Your objective
For this exercise, the lines from the one with "Where should I" through the end of the material below must be output exactly, without pictures.

=== Section Start ===

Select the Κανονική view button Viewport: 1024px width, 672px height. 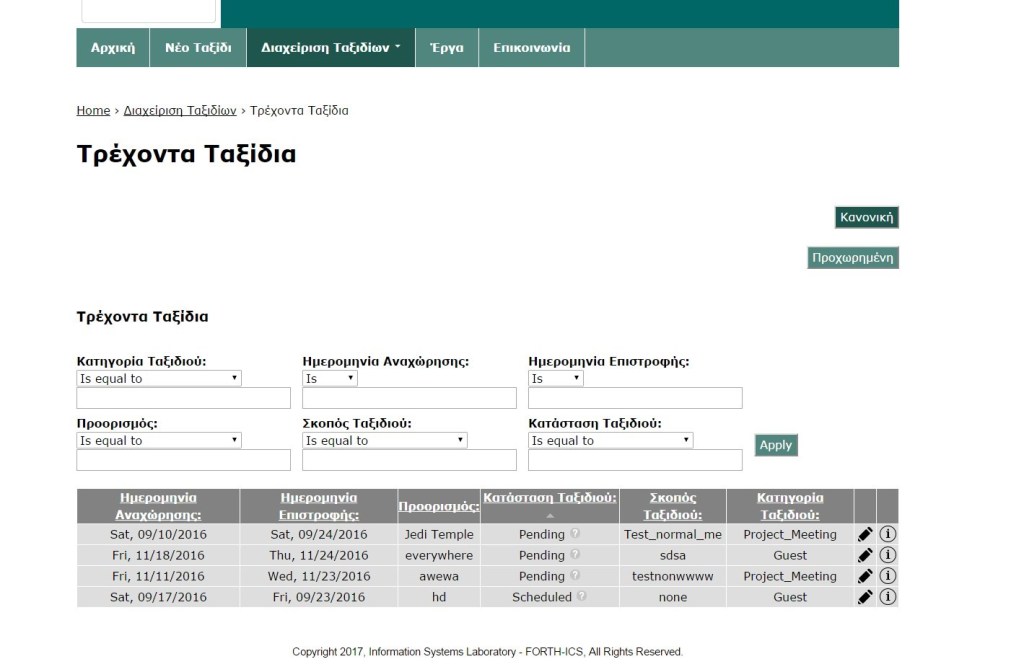[x=866, y=217]
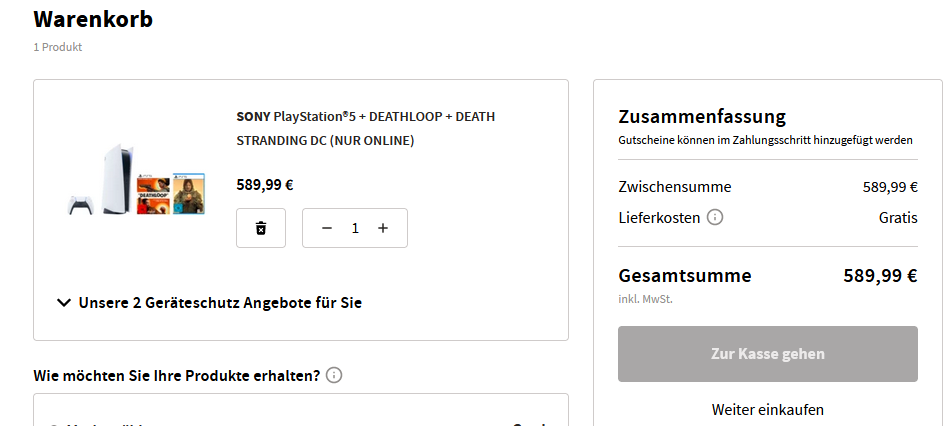Screen dimensions: 945x426
Task: Click the info icon beside Lieferkosten
Action: (x=715, y=217)
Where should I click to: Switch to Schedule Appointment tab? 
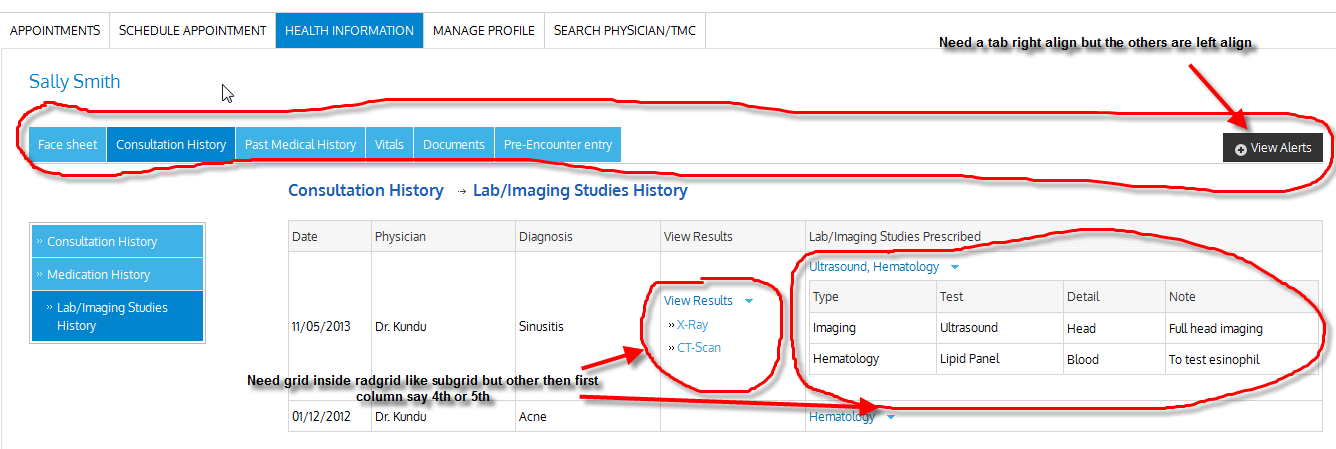192,30
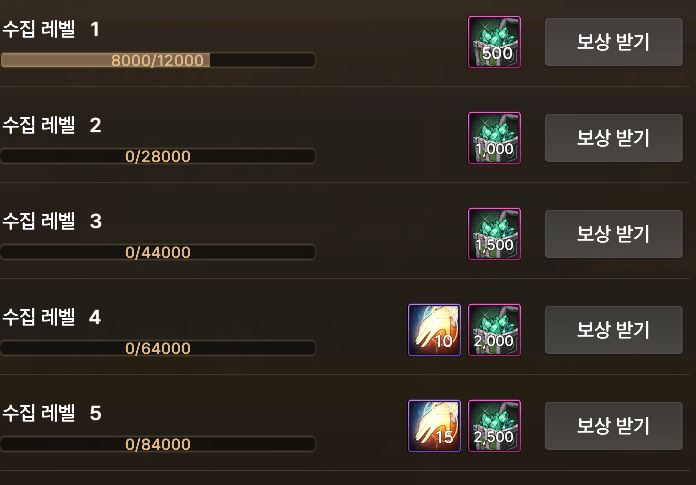This screenshot has width=696, height=485.
Task: Click the 0/44000 progress bar
Action: pyautogui.click(x=158, y=252)
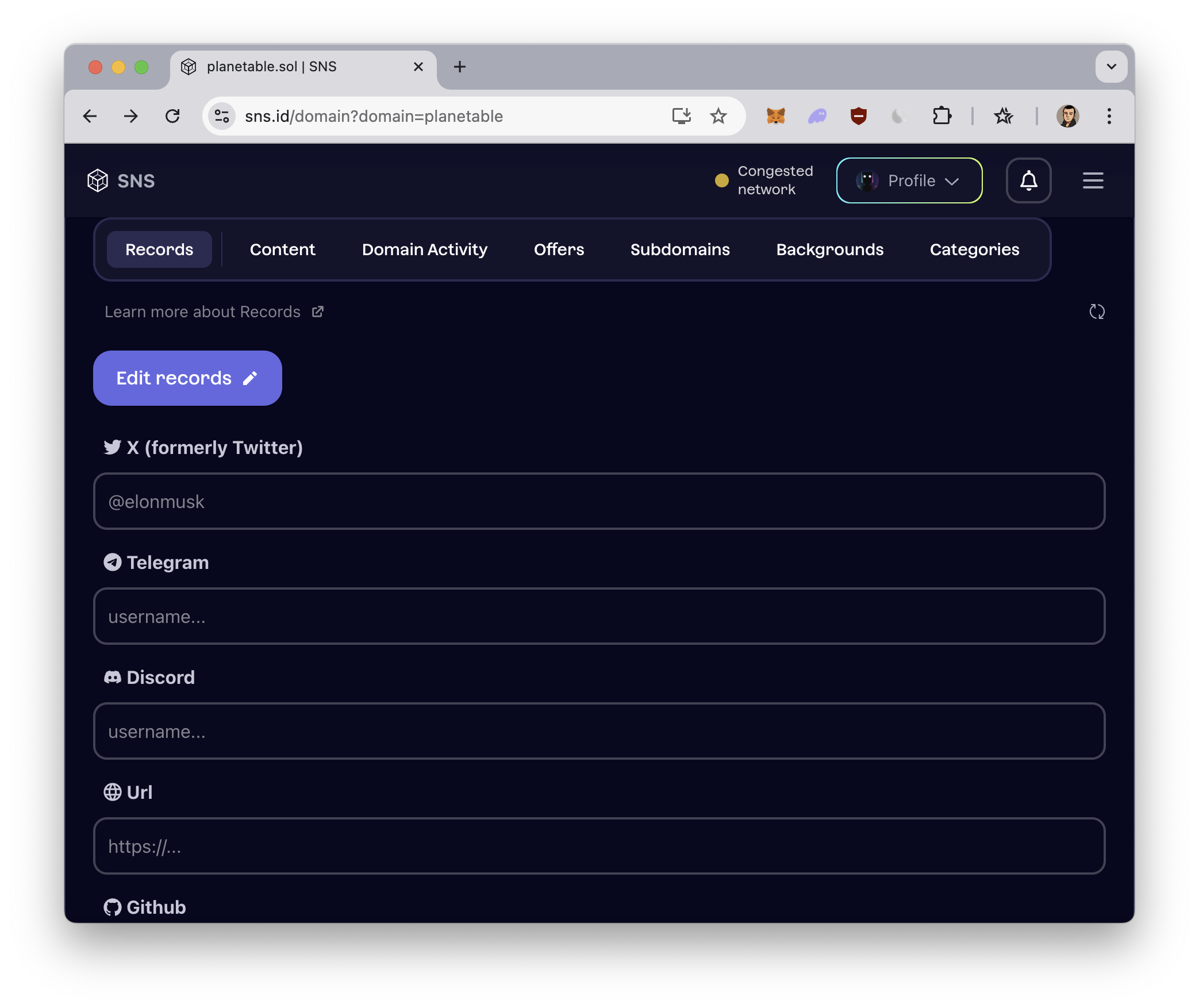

=== Section End ===

Answer to the exercise
Where should I click to: Switch to Schedule Appointment tab? 
192,30
This screenshot has width=696, height=485.
Task: Click the 0/44000 progress bar
Action: pyautogui.click(x=158, y=252)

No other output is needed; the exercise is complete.